Servier Snags FDA Approval For Voranigo, The First Targeted Therapy for a Common Type of Brain Tumor
Servier announced that the FDA has approved VORANIGO®, an IDH1 and IDH2 inhibitor, for treating adults and pediatric patients aged 12 and older with Grade 2 astrocytoma or oligodendroglioma with susceptible IDH1 or IDH2 mutations following surgery. This approval marks a significant advancement in glioma treatment, providing patients with the convenience of a once-daily pill to manage their disease.
“Today’s approval of VORANIGO is an enormous leap forward in cancer care, and a defining moment for people living with Grade 2 IDH-mutant glioma,” said Arjun H. Prasad, Chief Commercial Officer, Servier Pharmaceuticals. “VORANIGO offers patients unprecedented improvement in progression-free survival.”
Gliomas, particularly those with IDH mutations, are common malignant brain tumors in adults under 50. VORANIGO works by inhibiting mutant IDH1 and IDH2 enzymes, helping control the disease.
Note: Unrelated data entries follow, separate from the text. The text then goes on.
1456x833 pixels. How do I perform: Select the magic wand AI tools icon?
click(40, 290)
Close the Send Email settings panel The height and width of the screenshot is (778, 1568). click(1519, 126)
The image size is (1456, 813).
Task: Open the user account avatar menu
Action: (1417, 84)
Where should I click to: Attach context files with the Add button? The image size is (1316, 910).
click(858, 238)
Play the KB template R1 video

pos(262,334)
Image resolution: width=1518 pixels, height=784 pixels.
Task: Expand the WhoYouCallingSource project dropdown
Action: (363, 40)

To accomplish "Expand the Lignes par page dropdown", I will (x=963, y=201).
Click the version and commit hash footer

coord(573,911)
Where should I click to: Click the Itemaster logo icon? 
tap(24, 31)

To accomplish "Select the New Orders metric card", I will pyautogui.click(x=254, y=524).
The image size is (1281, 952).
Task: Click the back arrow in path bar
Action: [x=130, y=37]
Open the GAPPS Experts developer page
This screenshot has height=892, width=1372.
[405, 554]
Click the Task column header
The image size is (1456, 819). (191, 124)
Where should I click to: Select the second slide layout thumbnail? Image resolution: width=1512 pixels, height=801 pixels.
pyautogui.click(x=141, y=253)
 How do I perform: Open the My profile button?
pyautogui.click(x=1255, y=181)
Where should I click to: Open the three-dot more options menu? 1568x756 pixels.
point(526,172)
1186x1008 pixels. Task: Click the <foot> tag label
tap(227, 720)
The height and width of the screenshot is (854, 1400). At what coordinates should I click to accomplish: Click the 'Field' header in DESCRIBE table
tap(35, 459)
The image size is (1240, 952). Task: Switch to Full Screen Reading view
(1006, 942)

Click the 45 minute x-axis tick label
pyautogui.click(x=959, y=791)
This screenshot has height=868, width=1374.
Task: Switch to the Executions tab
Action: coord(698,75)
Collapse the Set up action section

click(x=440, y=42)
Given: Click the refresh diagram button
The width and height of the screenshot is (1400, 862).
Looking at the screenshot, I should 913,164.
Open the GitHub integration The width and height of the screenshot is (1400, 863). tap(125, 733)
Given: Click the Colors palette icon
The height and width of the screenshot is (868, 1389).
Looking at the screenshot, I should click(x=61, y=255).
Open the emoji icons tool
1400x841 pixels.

The Phase III INDIGO clinical trial demonstrated that VORANIGO significantly extended progression-free survival compared to placebo and was well-tolerated, with common adverse reactions including fatigue, COVID-19, musculoskeletal pain, diarrhea, and seizure.
“The FDA approval of VORANIGO marks a monumental breakthrough in glioma treatment, offering renewed hope for patients and their families,” said Ralph DeVitto, President & CEO of the American Brain Tumor Association. David K. Lee, CEO of Servier Pharmaceuticals, added, “VORANIGO can offer patients and their families hope for the future.”